Na Bélgica, as palavras “patriotismo”, “controlo”, “soberania”, têm outro significado num país com menos de 100 anos e definido numa lógica política pós-nacional. O Brexit é observado com curiosidade e indiferença, o resultado de uma associação política entre a ineptocracia e o fetichismo das pequenas diferenças. Na Bélgica, para Flamengos e Valões, o Brexit é o sintoma de uma nação intoxicada por uma identidade política transformada num verdadeiro mito – pátria política do bom senso, da moderação, da tolerância, do pragmatismo, dos políticos cultivados, da “Mãe dos Parlamentos”. Num gesto de narcisismo político ou de nativismo pré-moderno, para os belgas, o Brexit é apenas a coagulação de um corpo estranho, o culminar de décadas de duplicidade e de cinismo, daí a mais que perfeita indiferença relativamente à saída da Grã-Bretanha da União Europeia. O porto de ZeeBrugge está plenamente preparado, sem necessidade de planos de contingência, para a realidade do Brexit. Na visão sarcástica da Bélgica o único lugar que não é “Brexit-proof” é a própria Grã-Bretanha.

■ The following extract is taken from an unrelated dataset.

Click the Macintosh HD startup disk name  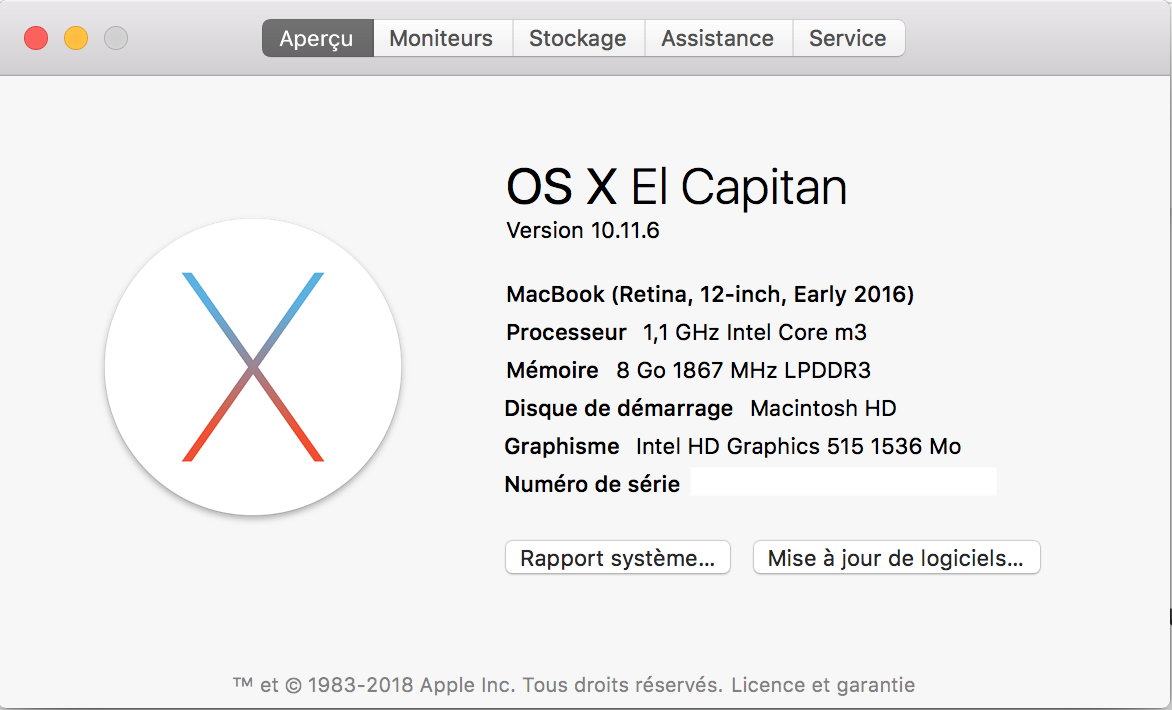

Na Suécia o Brexit é a expressão de um drama político. Com posições políticas próximas dos argumentos britânicos para o Brexit, o país observa esta desvinculação com ambivalência. Para alguns sectores políticos na Suécia, a decisão da Grã-Bretanha recentra a nação no lugar de um “Norte Luminoso” para todos os eurocépticos na Europa.
Com a Bulgária preocupada com o aprofundamento da dimensão periférica; com a Polónia inquieta com o regresso dos emigrantes e com o afastamento de um aliado; com a Croácia, experiente em tantas alianças, repleta de bandeiras nazis à solta num estádio em Split; com a Grécia preocupada com os Mármores de Elgin e a Espanha com a soberania de Gibraltar; com o silêncio de Itália e com a litania euro-unida de Portugal, como é possível uma posição de unanimidade a 27?
O Brexit é uma dose metafórica de novichok que contamina a Europa. Na analogia histórica de Niall Ferguson, o Brexit é o equivalente moderno do corte com Roma feito por Henrique VIII.
Nota: O autor escreve ao abrigo do antigo acordo ortográfico.